All of the records below are to be printed exactly; the pictures are to be left out.

START The records

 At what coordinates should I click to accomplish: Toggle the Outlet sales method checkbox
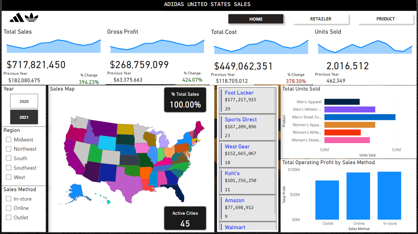(9, 218)
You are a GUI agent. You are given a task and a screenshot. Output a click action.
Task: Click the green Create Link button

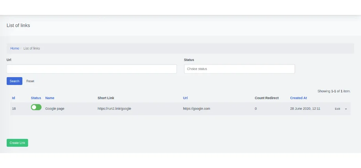pos(17,143)
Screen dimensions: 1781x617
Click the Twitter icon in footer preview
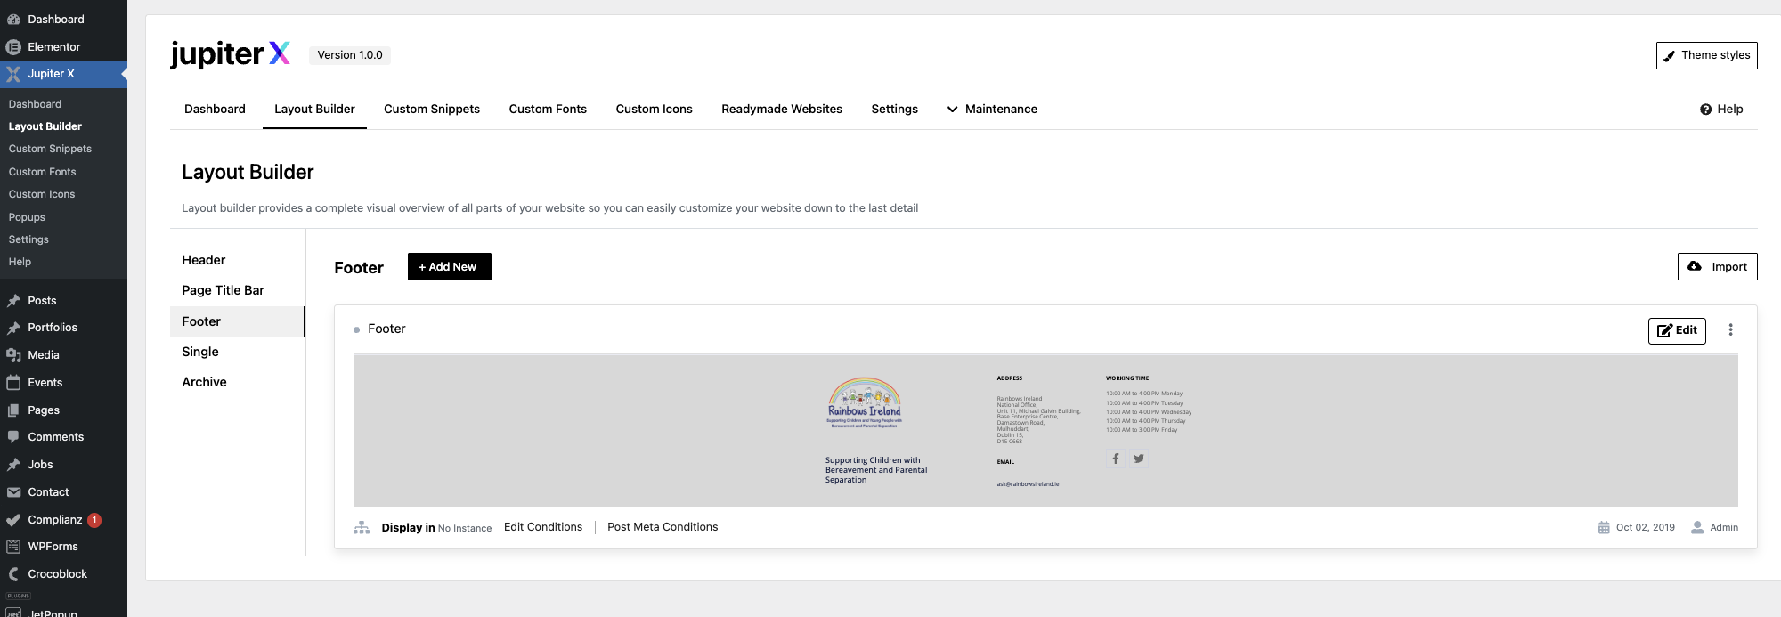pos(1138,459)
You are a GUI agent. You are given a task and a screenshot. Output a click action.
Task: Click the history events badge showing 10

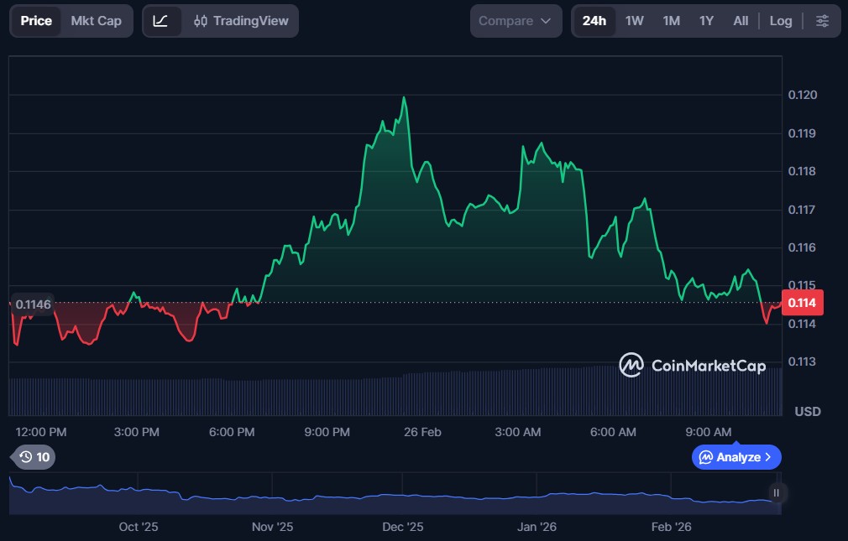(34, 457)
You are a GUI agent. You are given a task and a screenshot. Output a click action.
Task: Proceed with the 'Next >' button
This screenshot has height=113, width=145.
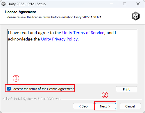105,106
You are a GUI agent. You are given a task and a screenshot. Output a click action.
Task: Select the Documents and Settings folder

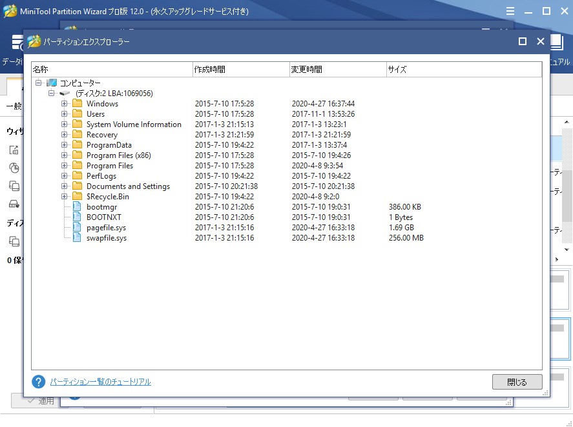[128, 186]
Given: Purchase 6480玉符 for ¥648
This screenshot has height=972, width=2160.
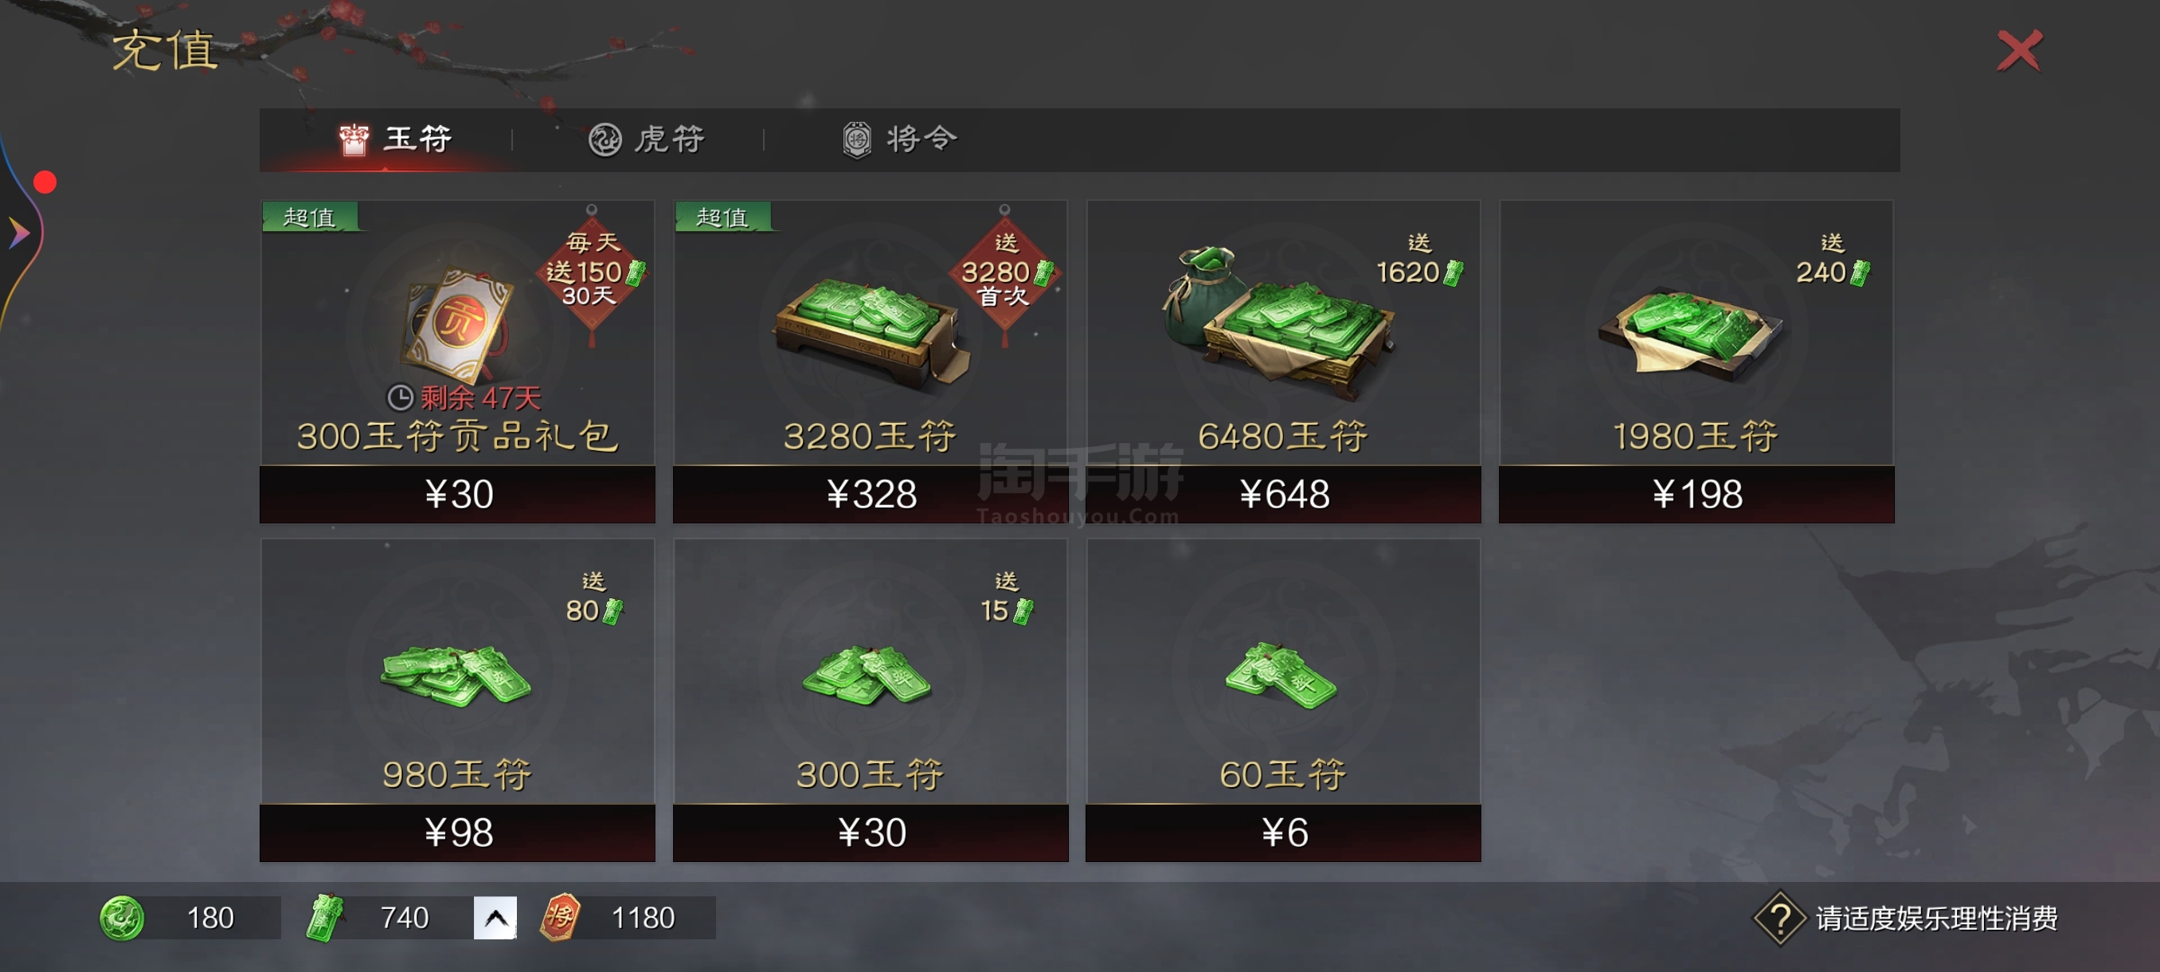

END The records

■ Exercise response:
 At what coordinates should I click to accomplish: Toggle the Outlet sales method checkbox
(9, 218)
You are a GUI agent. You are given a task and a screenshot. Output a click action.
Task: Click the green Create Link button

pos(17,143)
Screen dimensions: 1781x617
Click the Twitter icon in footer preview
pos(1138,459)
You are a GUI agent. You are given a task and a screenshot. Output a click action.
Task: Click the history events badge showing 10

(34, 457)
You are a GUI agent. You are given a task and a screenshot. Output a click action.
Task: Proceed with the 'Next >' button
This screenshot has height=113, width=145.
105,106
You are a GUI agent. You are given a task and a screenshot. Output a click action.
Task: Select the Documents and Settings folder

[128, 186]
Given: Purchase 6480玉符 for ¥648
This screenshot has height=972, width=2160.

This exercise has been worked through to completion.